◆ **PAGE EXTRACT**:

========================================

Found springboard blog https://www.springboard.com/blog/ which is interesting and also the article “19 Free Public Data Sets for Your Data Science Project” https://www.springboard.com/blog/free-public-data-sets-data-science-project/ . Also found this site http://insideairbnb.com/get-the-data.html that has lots of data for Airbnb and I can do data analysis from there. It will be really interesting and helpful because it is real data from Airbnb ! I downloaded the data from Athens and there are so many things to see and do!
Also I watched some videos on Data analysis Course by Jeff Leek up to video 17 and I learned to download data in R directly from websites, which is a very useful thing to know. Finally I continued the tutorial “Head Start for Data Scientist” on Kaggle, up to exploratory data analysis. I think this is the best way to learn data science because you are actually doing it and learn from other users and Kernels.
Finally did exercise 10 -Unit 3, from the book “An introduction to statistical learning”. Here is the code I used
#Excercise 10, Page 123
setwd(“C:/Users/User/Desktop/Άγγελος/R/Statlearning/Data”)
library(ISLR)
data(“Carseats”)
summary(Carseats)
reg<-lm(Sales~Price+Urban+US,data=Carseats)
summary(reg)
contrasts(Carseats$Urban)
contrasts(Carseats$US)
#(b)
#In the regression the Price has a negative coefficient which indicates that the
#price has an effect on sales(It’s difficult to sell more expensive houses)

========================================

◆ **PROVIDED DATA**:
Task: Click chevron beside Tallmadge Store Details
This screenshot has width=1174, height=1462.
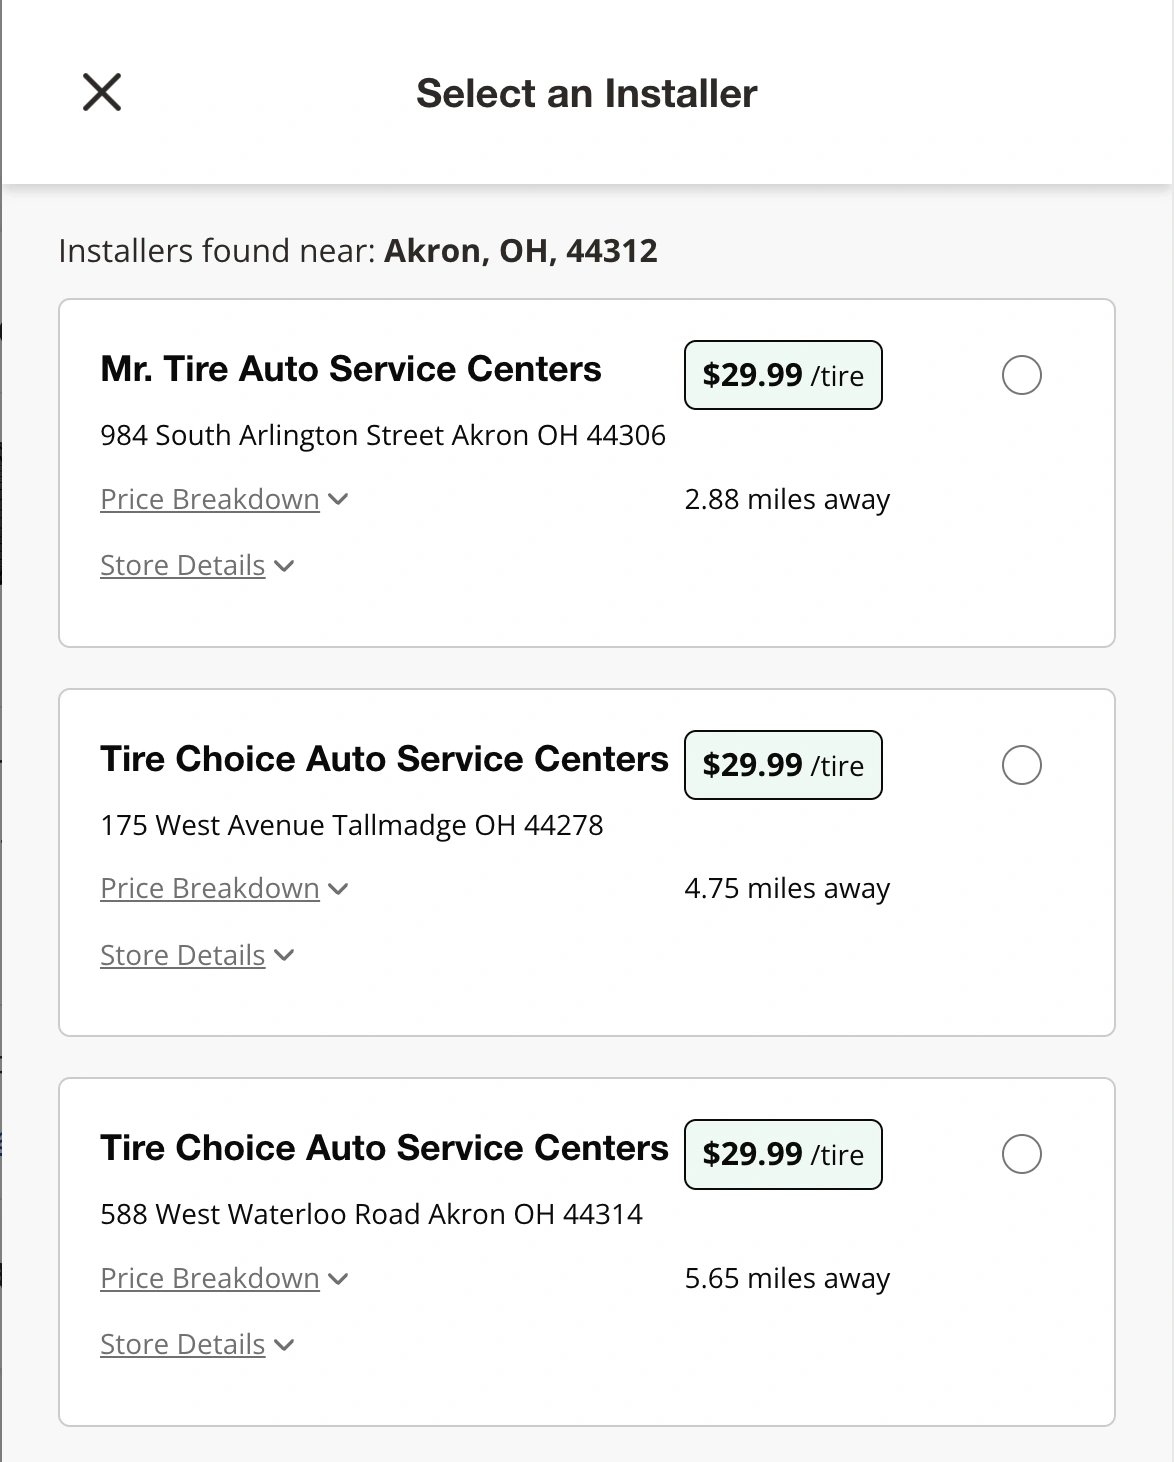Action: 284,955
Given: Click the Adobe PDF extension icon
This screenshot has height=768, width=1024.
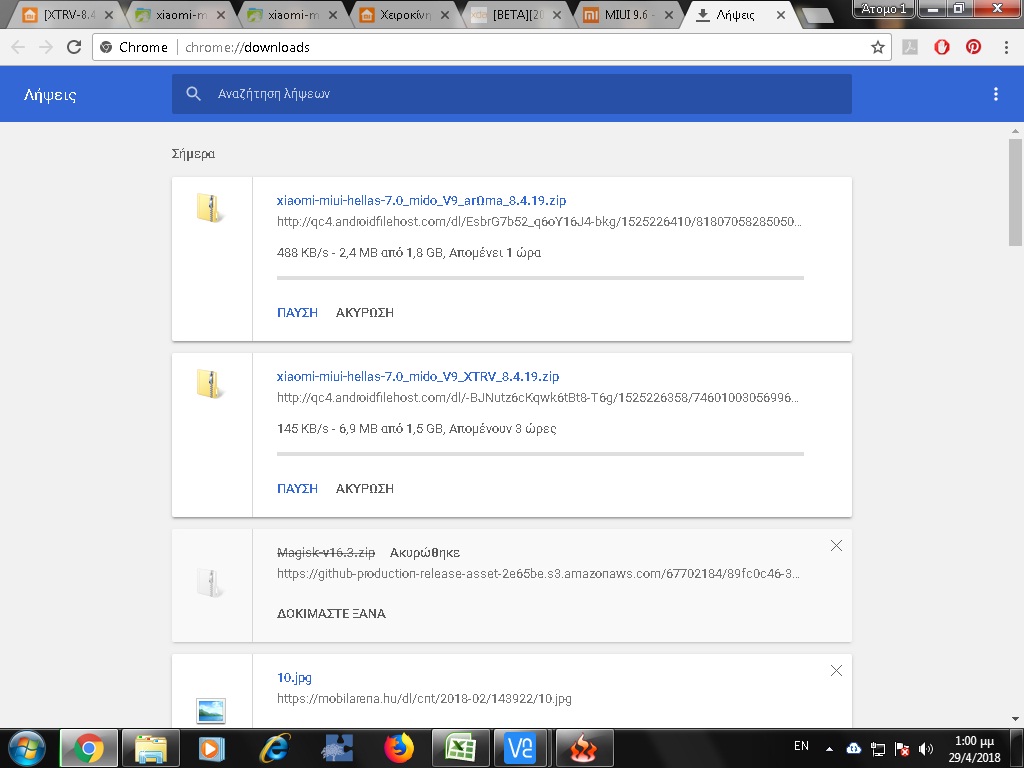Looking at the screenshot, I should point(910,47).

========================================

◆ **DIRECTIONS FOR THIS TASK**: Pick up the blog post about learning data science where it ends and carry it forward.

◆ **TASK ANSWER**:
#Also R has created a UrbanYes variable which takes the values of 1 if the house is
#in a urban area and 0 otherwise. We can see that it has a negative effect on
#sales ,but it is not significant in the regression model we created.
#Finally R has created a USYes variable which takes the values of 1 if the house is
#in US and 0 otherwise.This shows that sales are affected
#by the location of the house, if the house is in US this makes it easier
#to be sold.
#(c)
#equation form y= 13.043-0.054459*x1-0.021916*x2+ 1.200573*x3+ε
#(d)
#we can reject the null hypothesis for the intercept,Price,and US
#(e)
reg2<-lm(Sales~Price+US,data=Carseats)
summary(reg2)
#(f)
#The first model had a 41.52 R-squared and the second 62.43. The second
#model fits the data better.
#(g)
confint(reg2)
#(h)
plot(reg2)
plot(hatvalues(reg2))
which.max(hatvalues(reg2))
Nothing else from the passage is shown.